Learn about acute, right, obtuse, straight, and reflex angles. See what type any angle is.

An angle is the amount of turn between two lines (or rays) that meet at a point (the vertex). We measure angles in degrees (°). A full turn is 360°—one complete circle. Drag the line below to make an angle, or type a number. Scroll down to learn each type.

Draw an angle

Move the blue handle to change the angle. The fixed line stays horizontal; the other line follows your drag.

45.0°

Drag the blue handle to change the angle

45.0°Acute angle

Or type an angle

Enter an angle in degrees (0 to 360). The diagram above will update, and we’ll show the type.

Angle types

From smallest to largest turn:

45°

Acute angle

Greater than 0°, less than 90°

A sharp, narrow angle. Think of the corner of a slice of pizza or the hands of a clock at 2 o’clock.

90°

Right angle

Exactly 90°

A square corner. The corner of a book, a piece of paper, or the letter L. A right angle is often marked with a small square.

120°

Obtuse angle

Greater than 90°, less than 180°

Wider than a right angle but less than a straight line. Like the hands of a clock at 4 o’clock.

180°

Straight angle

Exactly 180°

A straight line. Two rays pointing in opposite directions. The angle on a flat line.

250°

Reflex angle

Greater than 180°, less than 360°

Bigger than a straight angle—the “other” part of the turn. If you turn past 180°, you’re in reflex territory.

360°

Full turn (or zero)

Exactly 360° (or 0°)

A full rotation. You’ve turned all the way around back to the start. One complete circle.

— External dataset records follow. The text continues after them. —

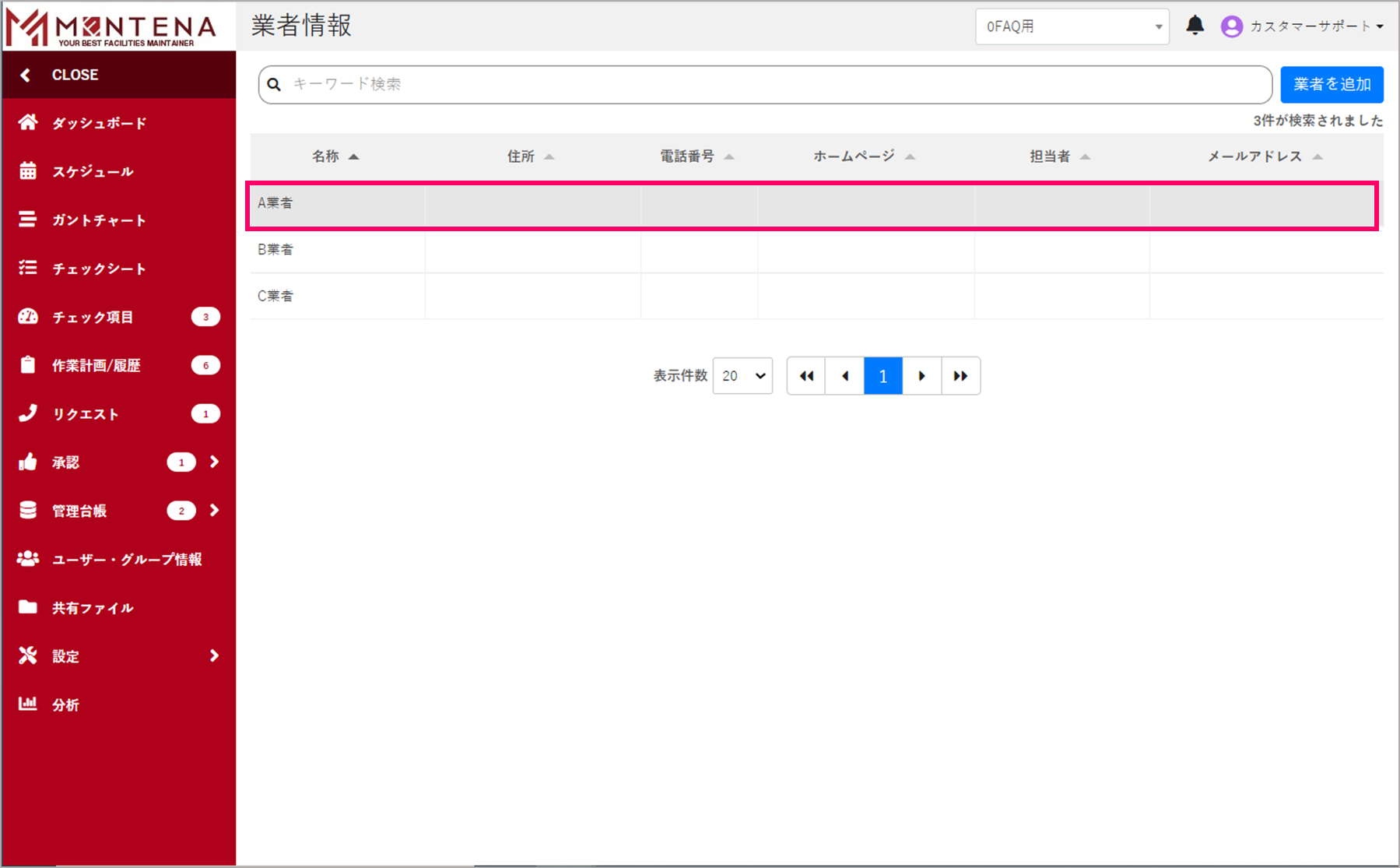Open Dashboard via the home icon
Image resolution: width=1400 pixels, height=868 pixels.
point(28,123)
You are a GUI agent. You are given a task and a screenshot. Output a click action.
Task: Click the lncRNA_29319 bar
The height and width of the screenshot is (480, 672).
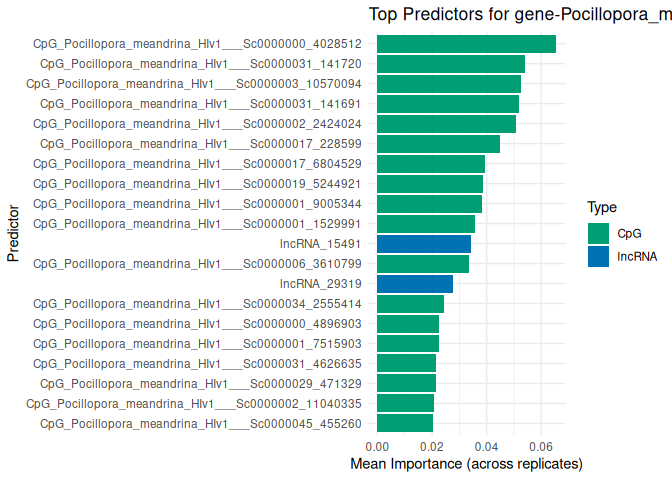(415, 284)
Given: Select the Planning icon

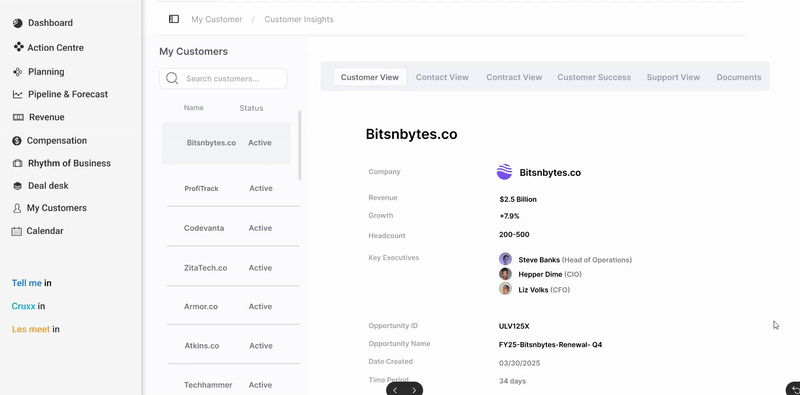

Angles in daily life and simple facts

Angles are everywhere. Here are a few ideas and examples.

Angles you see every day

  • • The corner of a book or a piece of paper is a right angle (90°).
  • • A clock at 3 o’clock: the hands make a right angle. At 12 o’clock they make 0° (or 360°).
  • • A slice of pizza is often an acute angle—less than 90°. Half a pizza is a straight angle (180°).
  • • When you turn from facing north to facing east, you turn 90°. A full about-turn is 180°.

Complementary and supplementary

Two angles are complementary if they add up to 90°. For example, 30° and 60° are complementary. Two angles are supplementary if they add up to 180°. For example, 70° and 110° are supplementary. If two angles sit on a straight line, they are supplementary.

Angles in a triangle

The three angles inside any triangle always add up to 180°. So if you know two angles, you can find the third. Example: in a triangle with angles 40° and 60°, the third angle is 180° − 40° − 60° = 80°.

Naming an angle

An angle is often named by the vertex and the two rays, e.g. “angle ABC” or ∠ABC, where B is the vertex. You can also say “the angle at B.” The size of the angle doesn’t depend on how long the lines are—only how much one line is turned from the other.

Quick recap

  • Acute < 90°
  • Right = 90°
  • Obtuse between 90° and 180°
  • Straight = 180°
  • Reflex between 180° and 360°
  • Full turn = 360°

Quick questions

Why 360° for a full circle?
It’s an old convention. One idea is that it’s roughly the number of days in a year, so the Sun moves about 1° per day along the sky. Another is that 360 has many divisors (2, 3, 4, 5, 6, 8, 9, 10…), so it’s handy for splitting circles into equal parts.
What’s the difference between 0° and 360°?
For the amount of turn they’re the same—no turn vs a full turn. We usually say 0° when we mean “no angle” or the starting position, and 360° when we mean “one full rotation.”
How do I measure an angle with a protractor?
A protractor is a semicircular (or circular) tool marked in degrees. Line up its centre with the vertex of the angle and the 0° mark with one arm. Read the scale where the other arm crosses—that’s your angle. Practise with the diagram above: drag the handle and see how the angle changes.